Sayyida Basma bint Fakri Al Said (بسمة بنت فخري آل سعيد) is an Omani royal and mental health advocate.

==Early life and education==
Sayyida Basma was born in the United Kingdom to Sayyid Fakhri bin Mohammed Al Said and Ibtisam Hasan Abdallah. She earned a bachelor's degree from the University of Jordan in 2001 and a master's degree in health counseling from Curtin University of Technology in Australia in 2008. She later received training in Clinical Hypnotherapy and Prolonged Exposure Therapy (PET) from Harvard University.
==Career==
In 2011, Sayyida Basma founded Whispers of Serenity, the first private mental health clinic of "its-kind" in the Sultanate of Oman. The clinic provides mental health and wellbeing services for individuals, couples, groups and corporates in the region.

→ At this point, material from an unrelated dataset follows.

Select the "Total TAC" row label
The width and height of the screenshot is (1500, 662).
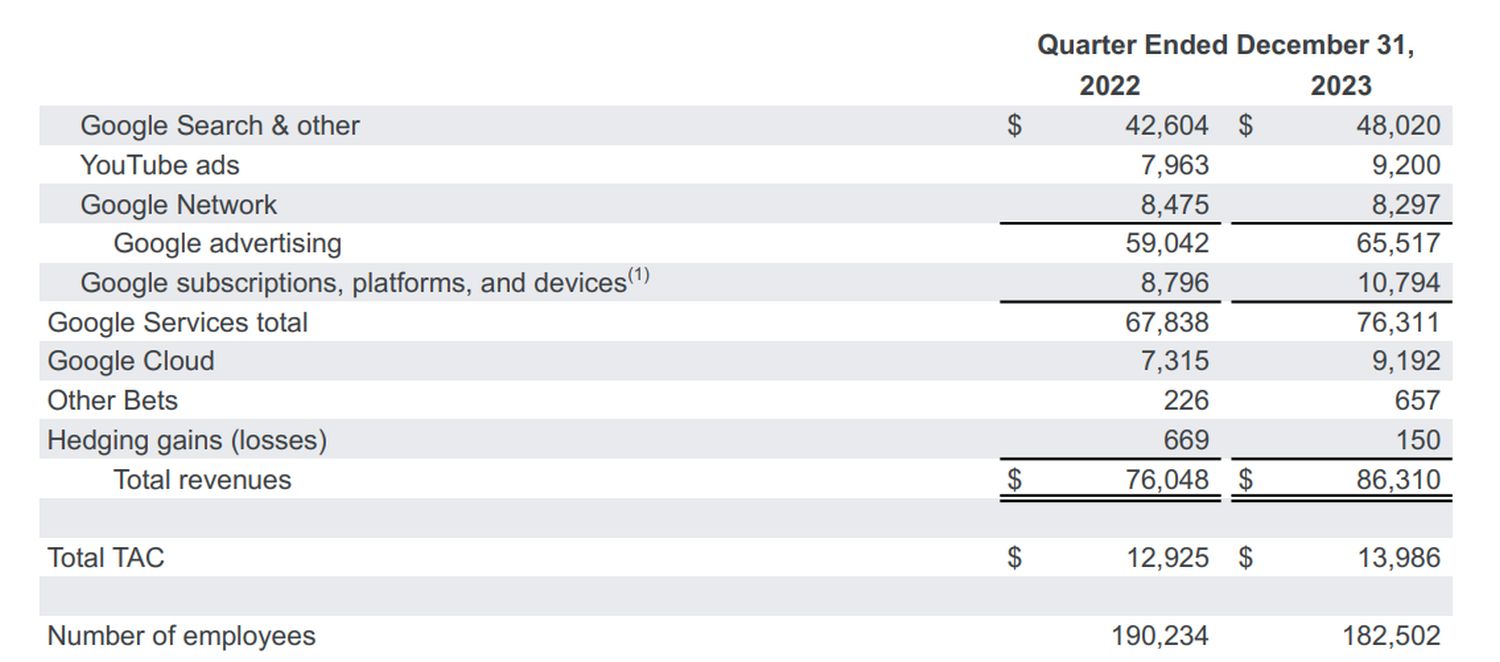click(105, 558)
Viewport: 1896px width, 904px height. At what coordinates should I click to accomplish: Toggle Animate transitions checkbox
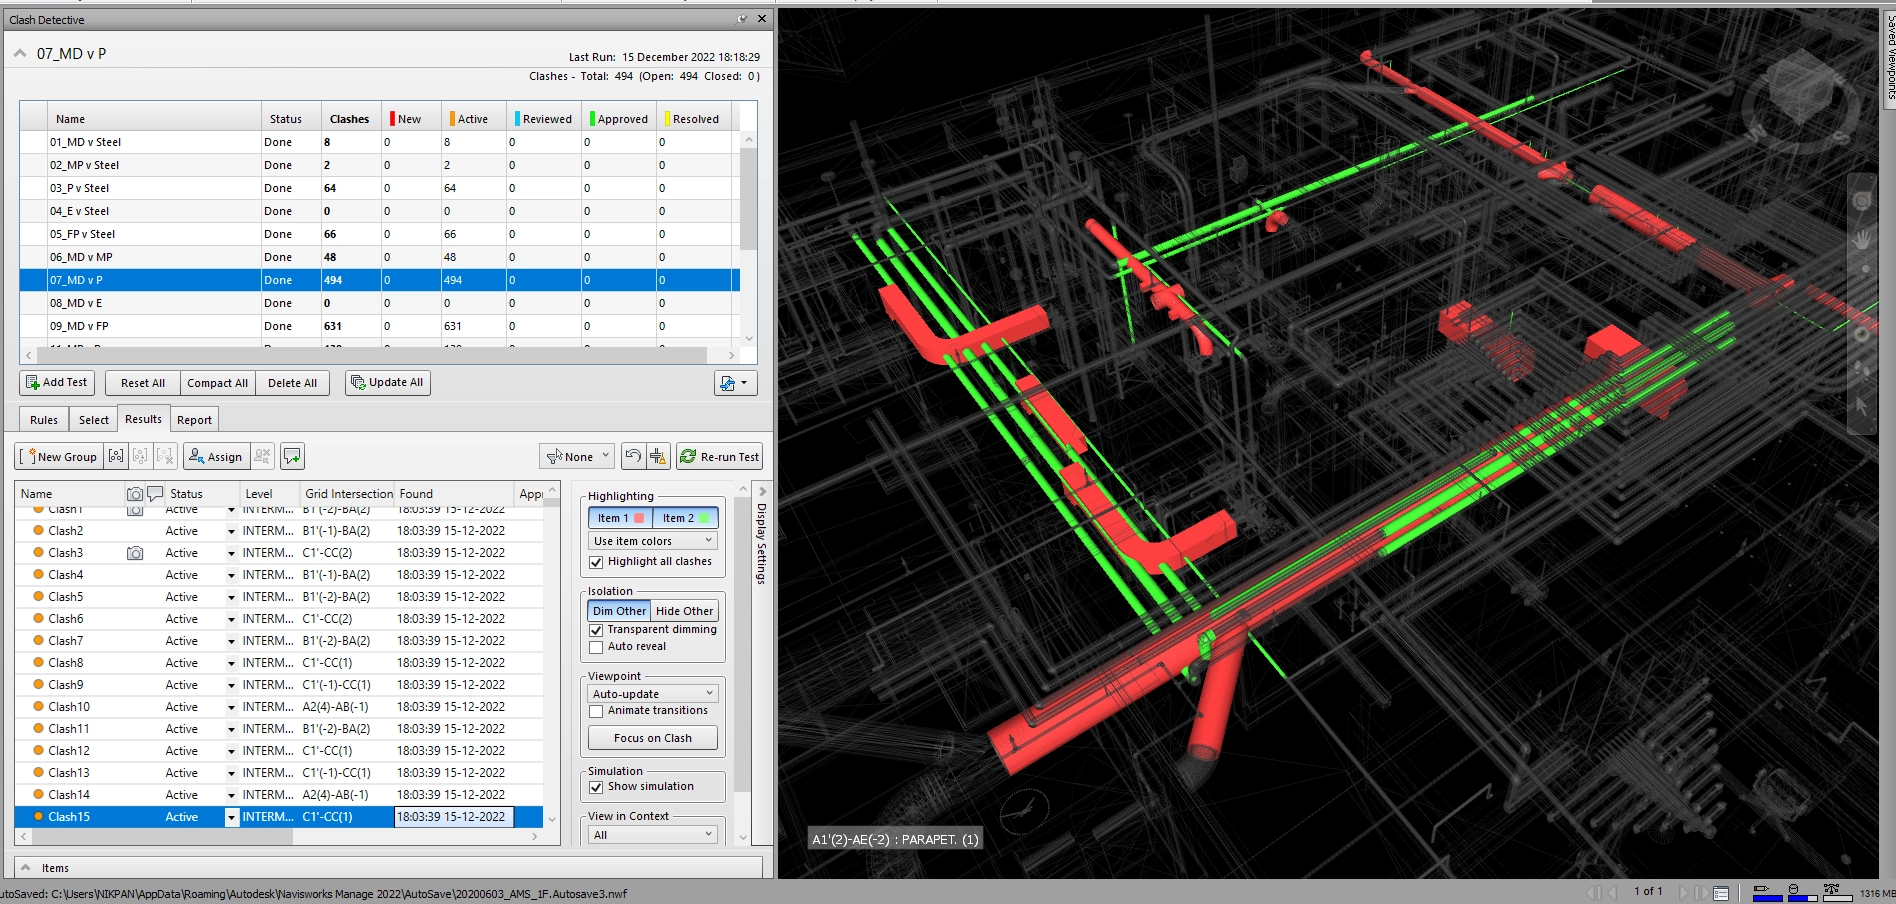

She launched the Not Alone mental health awareness campaign in 2014, aimed at reducing stigma and promoting mental health outreach across Oman and the Gulf region. Elements of the campaign were reported locally as early as 2016–2017, including nationwide awareness activities and community engagement events organized by Whispers of Serenity.

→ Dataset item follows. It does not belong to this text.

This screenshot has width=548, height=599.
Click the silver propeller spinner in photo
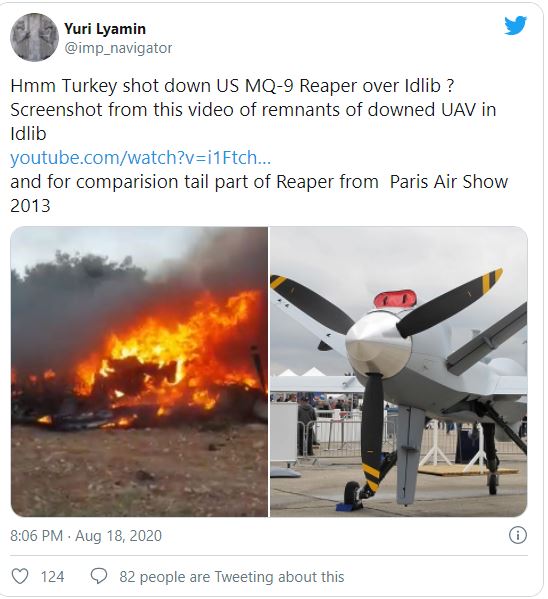tap(376, 342)
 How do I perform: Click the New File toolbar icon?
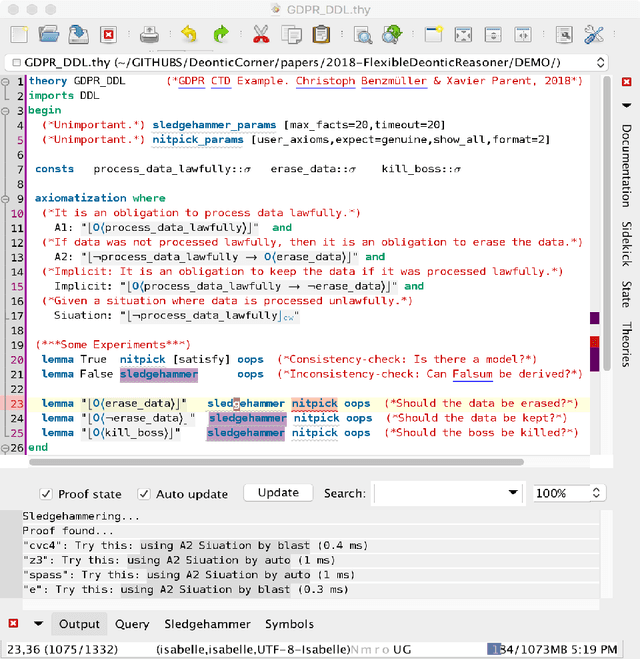pos(18,35)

For over 26 years of professional experience, she has conducted over 2000 trainings and workshops for various organizations and institutions across the Gulf region and internationally. Sayyida Basma has also delivered multiple TEDx talks and international workshops on mental health awareness.

Her work has been featured in international and regional media outlets, including CNN Arabia and Harper’s Bazaar Arabia.

In 2020, she was recognized as one of Oman’s 50 influential women shaping national development and was honoured on Omani Women’s Day. On that same year, Sayyida Basma was appointed 5x consecutively as an International Social Responsibility Ambassador by the International Union for Social Responsibility (IUSR).

From 2022 to 2024, she served as the first Omani Arab judge for The Diana Award charity. In 2023, she became the first Omani personally invited by Prince William to attend the official Diana Award ceremony in the United Kingdom.

In 2025, Sayyida Basma was elected Regional Vice President for the Eastern Mediterranean at the World Federation for Mental Health, becoming the first Omani to hold the position.

==Personal life==
She is married to Sayyid Adham bin Turki Al Said and they have four children.